### Objective
Count the lines in the records below that contain the string "title", matching case exactly, and reply with the number alone.

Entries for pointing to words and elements
(begin)

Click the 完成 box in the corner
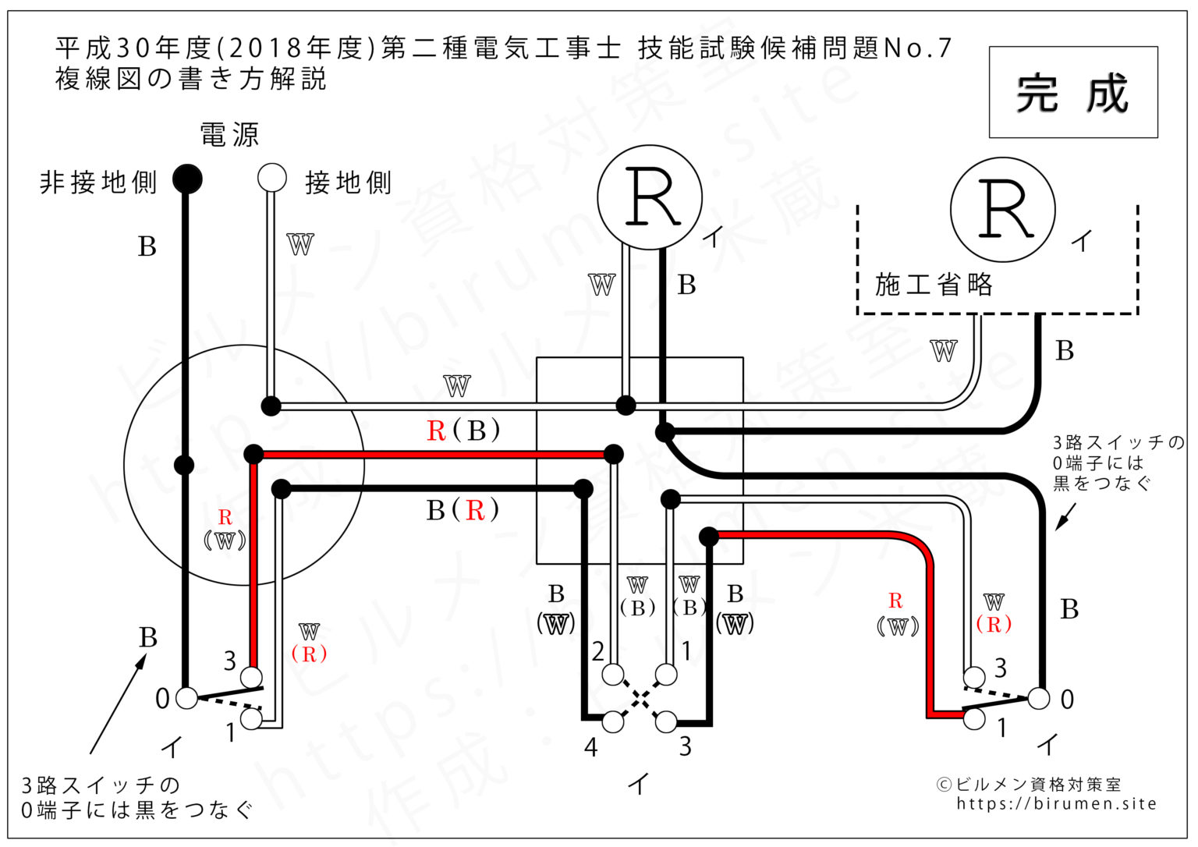[1072, 92]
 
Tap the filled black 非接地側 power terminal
[186, 179]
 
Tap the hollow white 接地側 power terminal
[272, 178]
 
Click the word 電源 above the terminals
[229, 135]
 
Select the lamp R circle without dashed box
[649, 197]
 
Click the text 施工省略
[934, 285]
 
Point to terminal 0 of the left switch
[186, 697]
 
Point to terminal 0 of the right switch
[1039, 698]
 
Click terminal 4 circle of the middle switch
[613, 722]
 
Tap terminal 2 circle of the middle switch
[613, 674]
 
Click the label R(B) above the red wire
[463, 431]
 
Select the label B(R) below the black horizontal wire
[463, 510]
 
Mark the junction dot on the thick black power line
[184, 466]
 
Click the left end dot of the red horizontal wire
[253, 454]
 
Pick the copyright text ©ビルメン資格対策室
[1028, 785]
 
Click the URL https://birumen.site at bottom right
[1057, 804]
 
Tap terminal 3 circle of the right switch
[974, 675]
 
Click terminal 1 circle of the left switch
[251, 718]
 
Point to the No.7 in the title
[918, 48]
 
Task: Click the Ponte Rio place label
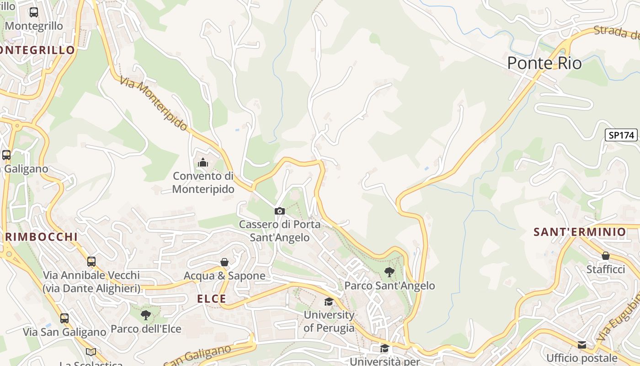tap(544, 63)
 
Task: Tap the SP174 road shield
tap(622, 135)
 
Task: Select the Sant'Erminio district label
tap(579, 232)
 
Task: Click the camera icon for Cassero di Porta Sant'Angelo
tap(279, 211)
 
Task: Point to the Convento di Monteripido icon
tap(203, 162)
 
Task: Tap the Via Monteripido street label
tap(154, 103)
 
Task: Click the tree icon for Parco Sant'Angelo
tap(389, 272)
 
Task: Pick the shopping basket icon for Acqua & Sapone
tap(224, 262)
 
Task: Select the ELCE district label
tap(211, 299)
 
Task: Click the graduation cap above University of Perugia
tap(329, 301)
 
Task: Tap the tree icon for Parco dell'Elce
tap(146, 315)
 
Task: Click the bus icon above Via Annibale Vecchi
tap(91, 261)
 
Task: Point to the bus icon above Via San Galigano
tap(64, 318)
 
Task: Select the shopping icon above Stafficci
tap(606, 256)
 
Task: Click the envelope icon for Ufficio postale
tap(581, 344)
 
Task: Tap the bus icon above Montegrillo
tap(34, 12)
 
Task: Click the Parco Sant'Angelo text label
tap(389, 286)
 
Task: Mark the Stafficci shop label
tap(606, 269)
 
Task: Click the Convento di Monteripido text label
tap(203, 182)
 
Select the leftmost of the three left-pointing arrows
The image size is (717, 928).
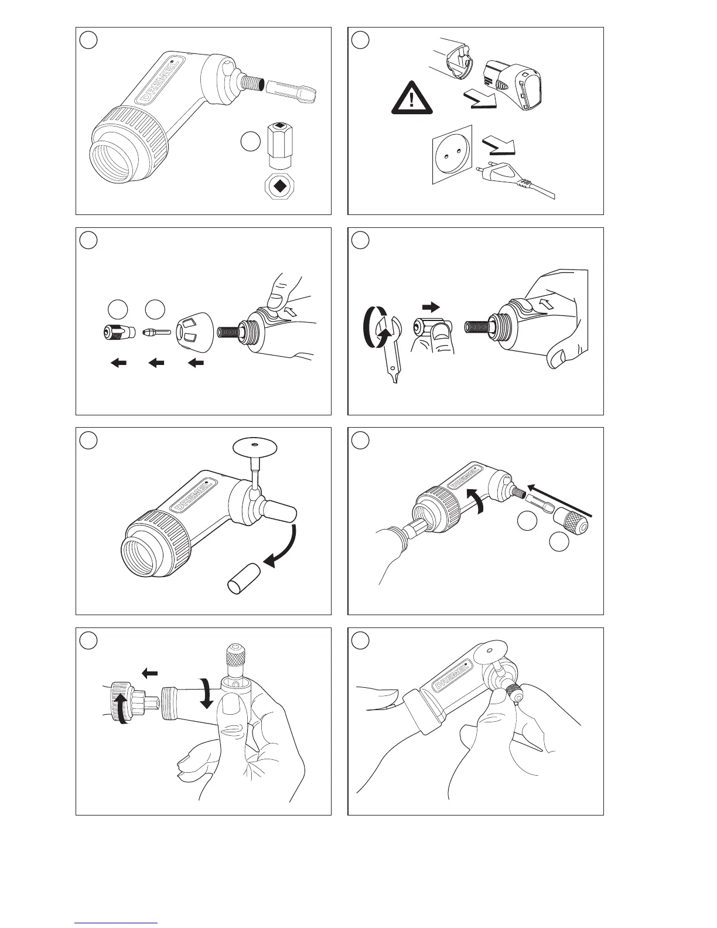pos(119,363)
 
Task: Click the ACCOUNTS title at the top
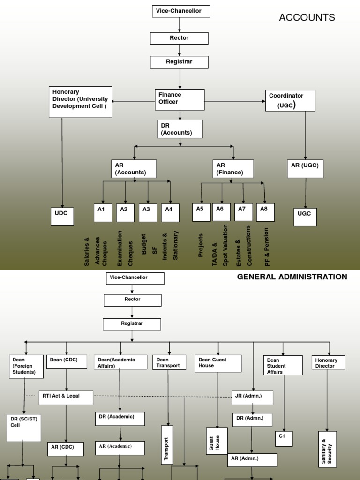307,18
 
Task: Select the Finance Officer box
180,99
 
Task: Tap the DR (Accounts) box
180,129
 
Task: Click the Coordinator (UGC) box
290,101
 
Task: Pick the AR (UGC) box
305,169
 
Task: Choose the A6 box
221,212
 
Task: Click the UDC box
62,216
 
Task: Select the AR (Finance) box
233,169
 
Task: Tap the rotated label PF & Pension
267,247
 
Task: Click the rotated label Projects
201,245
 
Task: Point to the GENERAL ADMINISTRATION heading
292,277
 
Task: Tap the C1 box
284,439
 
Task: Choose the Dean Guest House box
218,363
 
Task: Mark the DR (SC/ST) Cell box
23,428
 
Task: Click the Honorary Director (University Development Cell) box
81,102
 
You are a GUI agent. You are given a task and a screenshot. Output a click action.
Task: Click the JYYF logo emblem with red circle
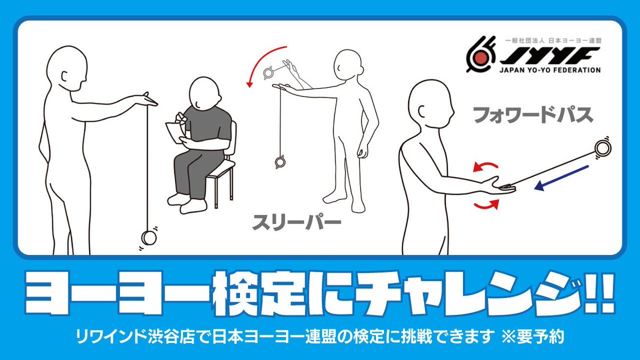pyautogui.click(x=481, y=54)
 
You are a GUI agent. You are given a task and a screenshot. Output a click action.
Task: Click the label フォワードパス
pyautogui.click(x=533, y=115)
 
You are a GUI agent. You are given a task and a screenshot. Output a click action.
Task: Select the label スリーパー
pyautogui.click(x=297, y=222)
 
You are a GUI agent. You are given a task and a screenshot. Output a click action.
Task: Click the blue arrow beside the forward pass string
pyautogui.click(x=562, y=178)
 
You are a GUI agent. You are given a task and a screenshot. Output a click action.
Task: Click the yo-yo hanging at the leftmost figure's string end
pyautogui.click(x=149, y=237)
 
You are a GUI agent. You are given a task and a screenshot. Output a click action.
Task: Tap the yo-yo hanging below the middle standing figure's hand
pyautogui.click(x=280, y=162)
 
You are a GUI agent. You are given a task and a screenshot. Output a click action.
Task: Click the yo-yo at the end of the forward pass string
pyautogui.click(x=603, y=149)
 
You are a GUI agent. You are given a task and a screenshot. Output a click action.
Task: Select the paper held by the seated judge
pyautogui.click(x=175, y=133)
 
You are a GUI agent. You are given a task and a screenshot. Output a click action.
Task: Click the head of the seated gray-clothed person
pyautogui.click(x=204, y=92)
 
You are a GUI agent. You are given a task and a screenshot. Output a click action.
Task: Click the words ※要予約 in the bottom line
pyautogui.click(x=533, y=337)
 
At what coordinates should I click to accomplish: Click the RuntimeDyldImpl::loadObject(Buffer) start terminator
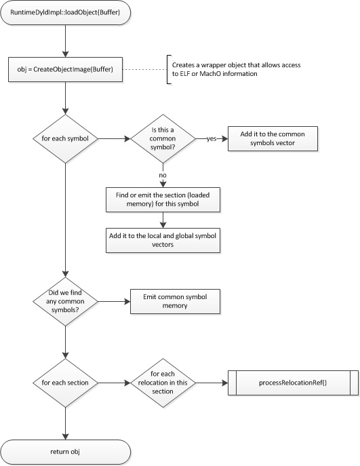pyautogui.click(x=64, y=14)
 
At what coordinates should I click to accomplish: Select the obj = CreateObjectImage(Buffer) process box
pyautogui.click(x=64, y=70)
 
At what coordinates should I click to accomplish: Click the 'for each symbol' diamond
pyautogui.click(x=64, y=139)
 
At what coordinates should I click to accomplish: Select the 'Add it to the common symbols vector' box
pyautogui.click(x=271, y=139)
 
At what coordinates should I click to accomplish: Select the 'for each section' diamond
pyautogui.click(x=64, y=382)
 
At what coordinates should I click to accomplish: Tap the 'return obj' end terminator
pyautogui.click(x=64, y=450)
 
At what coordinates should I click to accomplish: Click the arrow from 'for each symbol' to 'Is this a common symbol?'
pyautogui.click(x=112, y=139)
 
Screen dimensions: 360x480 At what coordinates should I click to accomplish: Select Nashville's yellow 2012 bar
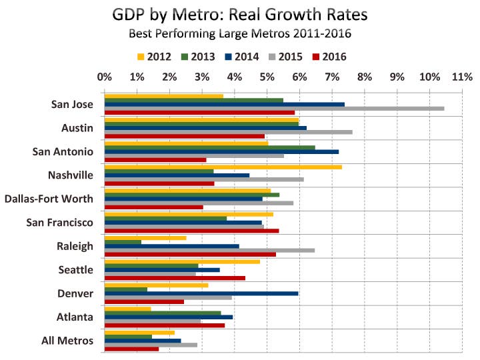(223, 167)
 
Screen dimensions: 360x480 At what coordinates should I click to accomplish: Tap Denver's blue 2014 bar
(201, 293)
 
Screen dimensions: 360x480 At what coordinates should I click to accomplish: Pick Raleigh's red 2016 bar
(190, 254)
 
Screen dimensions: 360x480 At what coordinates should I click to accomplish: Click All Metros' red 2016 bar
(132, 349)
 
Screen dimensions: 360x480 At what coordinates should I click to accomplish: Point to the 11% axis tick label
(462, 77)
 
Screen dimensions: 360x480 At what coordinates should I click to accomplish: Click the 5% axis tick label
(267, 77)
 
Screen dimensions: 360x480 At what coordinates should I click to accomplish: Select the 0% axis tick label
(105, 77)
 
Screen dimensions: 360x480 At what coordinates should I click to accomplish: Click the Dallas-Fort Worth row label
(49, 198)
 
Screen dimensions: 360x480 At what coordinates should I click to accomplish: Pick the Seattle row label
(76, 270)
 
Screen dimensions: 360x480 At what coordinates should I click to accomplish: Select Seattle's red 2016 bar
(175, 277)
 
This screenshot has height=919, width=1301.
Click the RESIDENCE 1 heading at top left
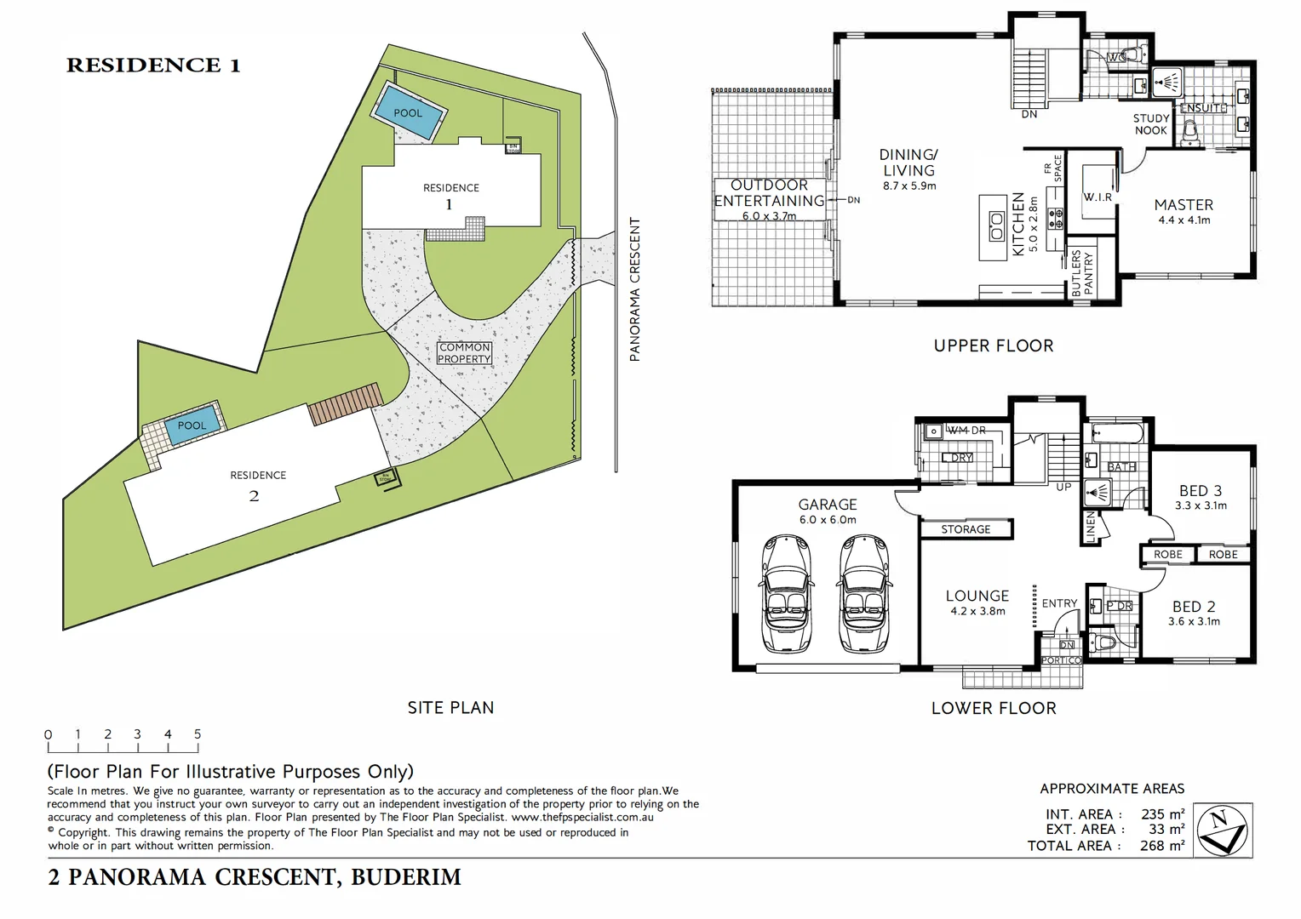153,66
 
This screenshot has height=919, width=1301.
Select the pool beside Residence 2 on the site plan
192,425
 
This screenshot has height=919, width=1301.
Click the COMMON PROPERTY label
464,353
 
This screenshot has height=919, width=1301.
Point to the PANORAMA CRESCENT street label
634,289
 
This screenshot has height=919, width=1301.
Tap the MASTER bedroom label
1184,205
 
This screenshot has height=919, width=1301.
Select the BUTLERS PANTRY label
1081,273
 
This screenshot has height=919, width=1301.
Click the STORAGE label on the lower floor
966,529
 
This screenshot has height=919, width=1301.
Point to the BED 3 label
1201,491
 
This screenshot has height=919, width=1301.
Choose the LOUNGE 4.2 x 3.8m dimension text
977,611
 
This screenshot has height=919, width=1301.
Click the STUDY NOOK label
1151,124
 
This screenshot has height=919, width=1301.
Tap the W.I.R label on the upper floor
1098,197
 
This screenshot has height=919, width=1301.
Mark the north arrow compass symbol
1222,830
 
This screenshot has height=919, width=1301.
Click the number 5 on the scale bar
198,734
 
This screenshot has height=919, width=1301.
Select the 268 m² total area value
1162,846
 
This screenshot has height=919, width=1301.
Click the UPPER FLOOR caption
994,345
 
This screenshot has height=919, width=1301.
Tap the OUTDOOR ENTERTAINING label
769,193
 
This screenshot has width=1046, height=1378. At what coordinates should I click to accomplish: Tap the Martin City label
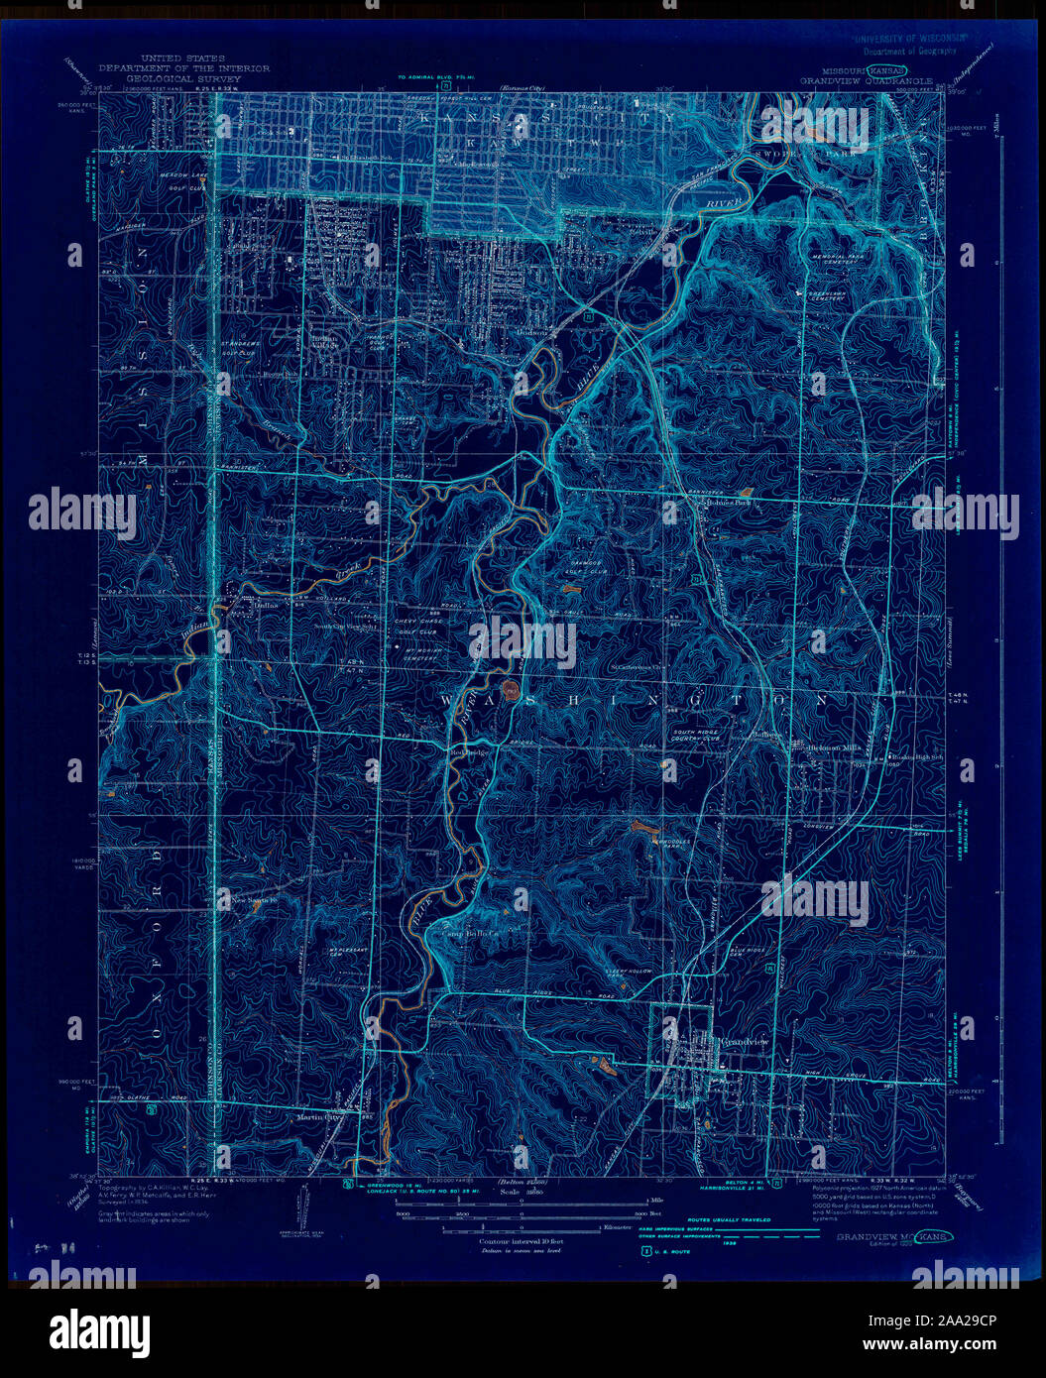coord(318,1117)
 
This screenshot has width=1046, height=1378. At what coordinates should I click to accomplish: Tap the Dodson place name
coord(531,333)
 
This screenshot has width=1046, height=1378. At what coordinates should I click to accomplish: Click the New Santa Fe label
coord(248,900)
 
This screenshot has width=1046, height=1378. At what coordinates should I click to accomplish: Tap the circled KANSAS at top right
coord(888,71)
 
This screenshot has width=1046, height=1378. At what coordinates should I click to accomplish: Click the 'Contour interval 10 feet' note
coord(521,1240)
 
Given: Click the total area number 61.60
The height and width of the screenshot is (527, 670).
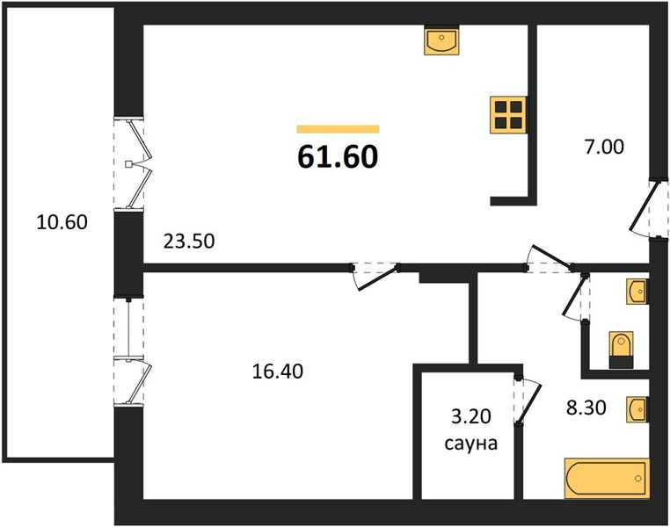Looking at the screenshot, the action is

(end)

### Answer for the task
2